The management of tax obligations is far more difficult when the buyers are offshore individuals. Accordingly, the best approach for the tax authorities would be to rely on tax treaties signed between Vietnam and other countries which should have clear guidance on the tax implications of e-commerce transactions.
Besides, there should be sufficient and efficient data exchange between competent authorities of Vietnam and those of other countries, and between Vietnamese tax authorities and competent authorities and organisations.
Thanh Son Dang, Partner, Baker McKenzie Vietnam
Tax regulators in Vietnam have recently been targeting online service providers because this is a new form of business and it changes very quickly, requiring constant and heightened attention from the authorities.
Specifically, in the past, business in Vietnam took place offline with concrete and physical proof of activities such as office or warehouse space, making it easier for tax collectors to determine the amount of taxable income.
Nowadays, in the 4.0 age, new business models, especially those that use the Internet, can develop overnight and do cross-border business with a simple click. This has proven to be confusing for tax collectors in Vietnam who have to constantly update and make sense of these models.

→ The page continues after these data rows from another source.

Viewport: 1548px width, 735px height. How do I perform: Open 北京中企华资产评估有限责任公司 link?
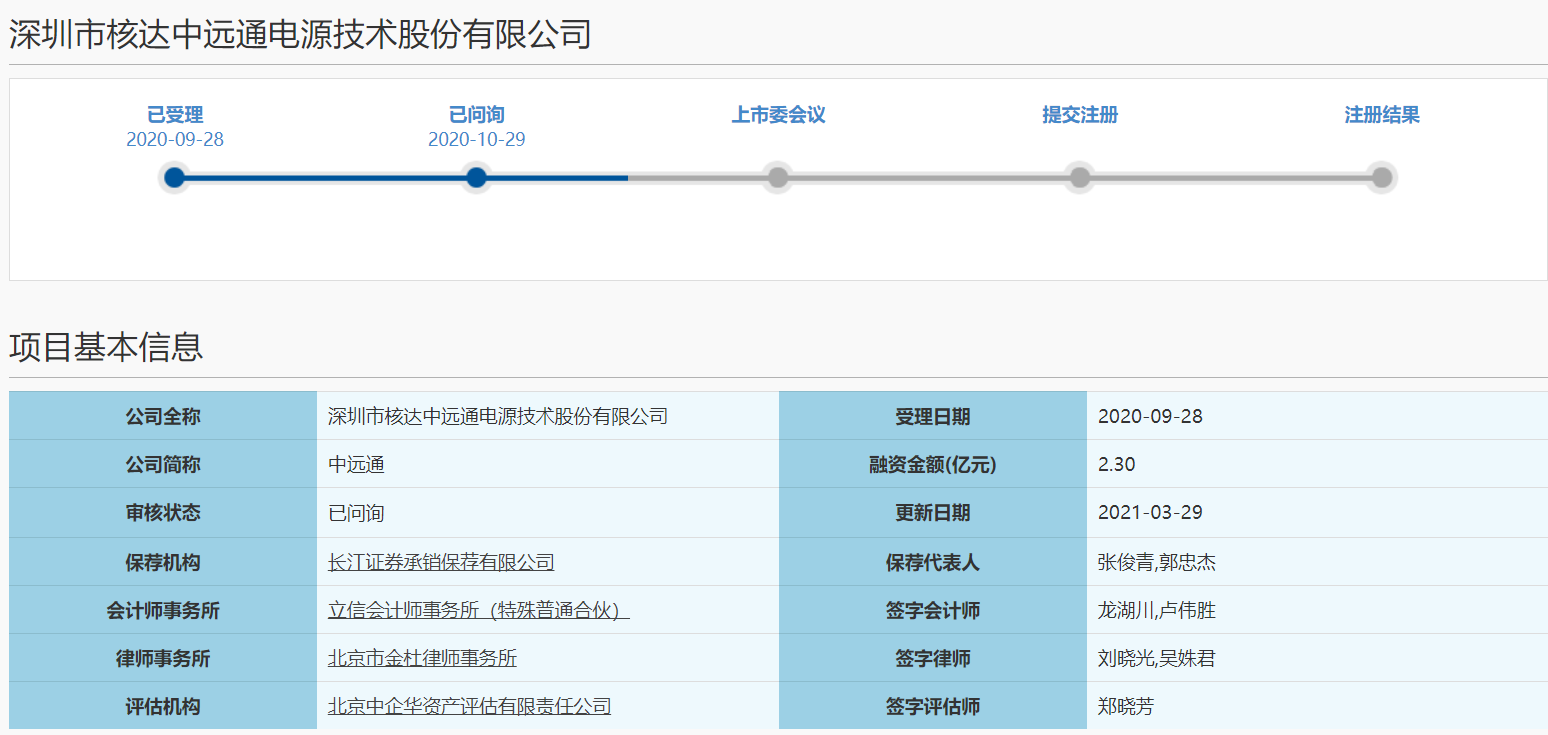[469, 706]
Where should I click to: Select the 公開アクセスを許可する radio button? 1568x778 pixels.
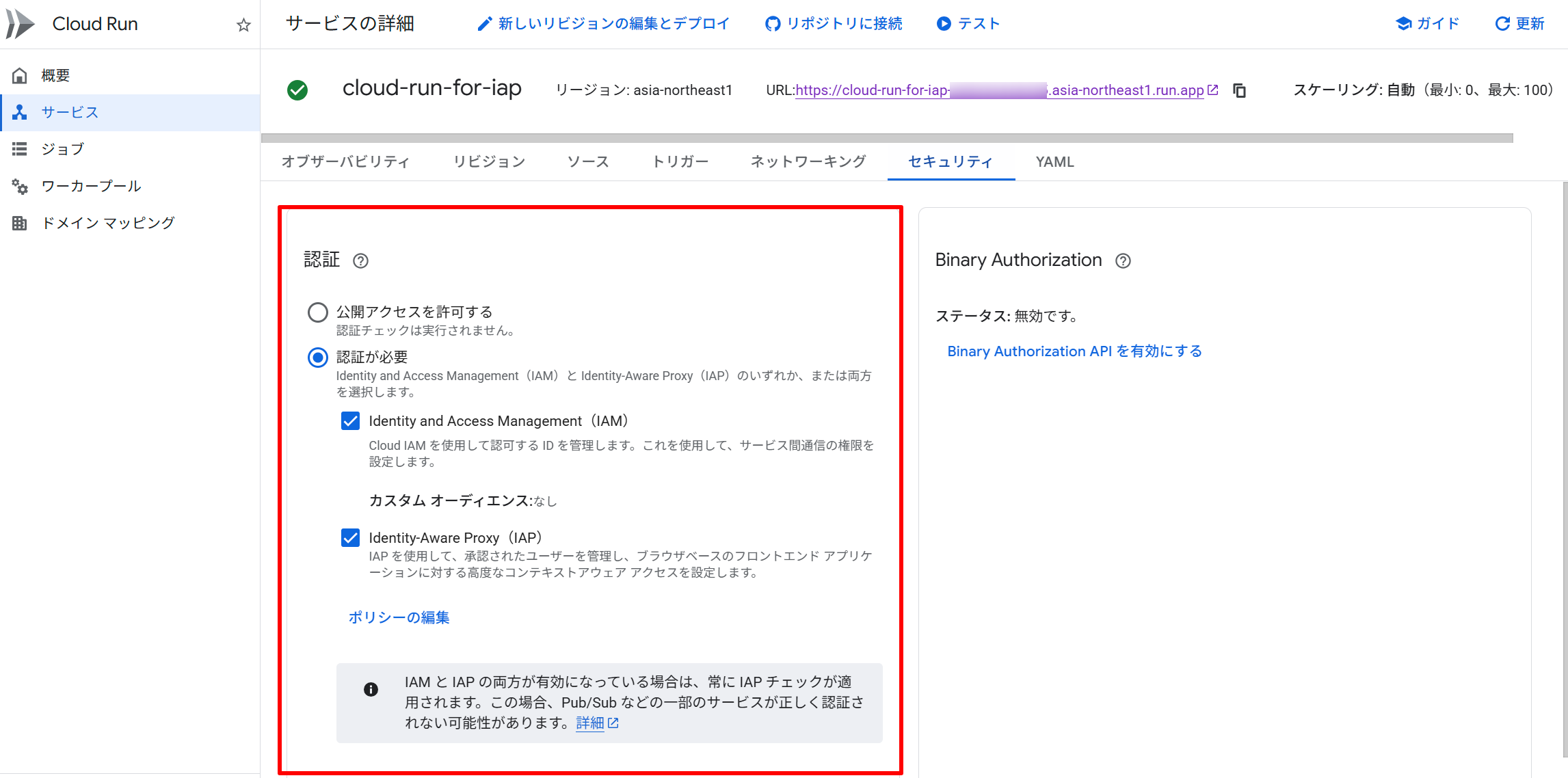317,312
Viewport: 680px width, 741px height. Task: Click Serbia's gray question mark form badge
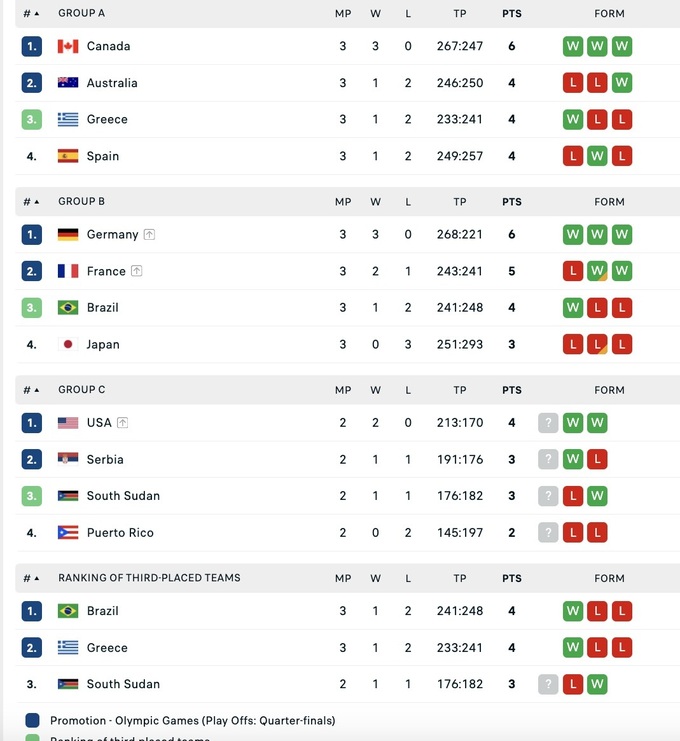(x=548, y=459)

Many times, tax collectors can lag behind the breakneck development rate of online businesses, which explains why their understanding can be different from what’s happening in the market – this applies to revenue streams, costs, and taxable income. This is why there is a lot of controversy and disagreement.
I would emphasise that this problem is not unique to Vietnam. Elsewhere in the world, the authorities are also fighting a legal battle against Internet companies.